** Opening Selected excerpt block **
Food Preservation

Water Bath Canning – Fruits and Tomatoes

The natural acidity of the fruits and the addition of acid (lemon juice, citric acid or vinegar) to tomatoes allows them to be safely processed in a boiling water canner. The heat destroys yeasts and molds that may be present and forces oxygen from the product and jars. This results in the formation of a tight, vacuum seal as the jar cools. Thus, re-contamination of the product by yeasts and molds from the surroundings is prevented.

Pressure Canning – Vegetables and Meats
Because vegetables and meats are low acid foods (pH > 4.6), they must be canned in a pressure canner. The high heat is sufficient to kill yeasts, molds, bacteria and to destroy the spores of bacteria such as Clostridium botulinum. The heat results in removal of oxygen from the product and jar. This results in a tight, vacuum seal as the jar cools. When canned foods are opened, precautions must be taken to ensure their safety.

Pickling
When foods are pickled, the acidity of the food is increased. This is done by adding acid in the form of vinegar or by allowing fermentation to occur resulting in the natural production of acid in the product. There are two types of vinegar used in pickling. Apple cider vinegar has a fruity flavor and can be used in pickling fruits. Distilled white vinegar is used for light colored products and products where a fruity flavor is undesirable. The natural acid that is produced is lactic acid that preserves the product. The acid level allows the products to be safely canned in a boiling water canner. The heat results in the removal of oxygen from the product and the jar. This results in a tight, vacuum seal as the jar cools.
** Closing Selected excerpt block **
Required work - Continue the food preservation text from where it stops, keeping to the same plain style.
** Opening Data section block **
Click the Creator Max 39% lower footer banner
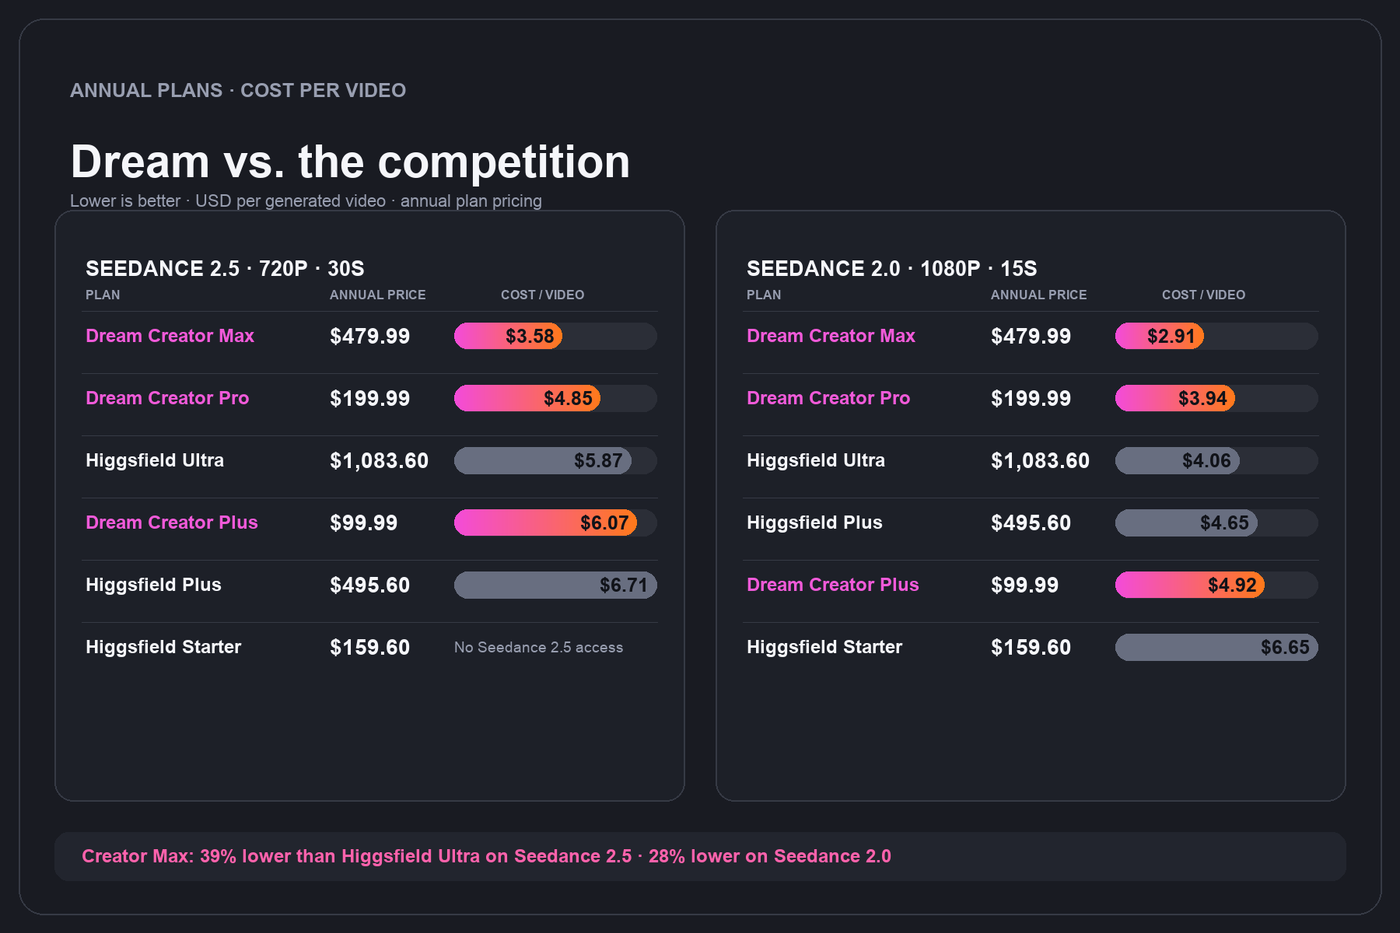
** Closing Data section block **
Result of the task -
Jellied Fruit Products
Jellied fruit products rely on acid in the fruit to limit microbial growth. In addition, sugar and/or pectin is added to bind up water in a product making it unavailable for microbes to grow. Yeasts and molds are destroyed by heating in a boiling water canner which also forces oxygen out of the product and jar. The jars form a tight, vacuum seal when cooled.

Freezing
When foods are frozen the temperature is lowered to a level that halts microbial growth. Water in the product freezes and becomes unavailable for microbes to grow. Freezing, however, does not sterilize the food. When frozen foods are thawed, precautions must be taken to ensure their safety.

Drying
Drying removes water from the food and prevents it from being available for microorganisms to use for growth.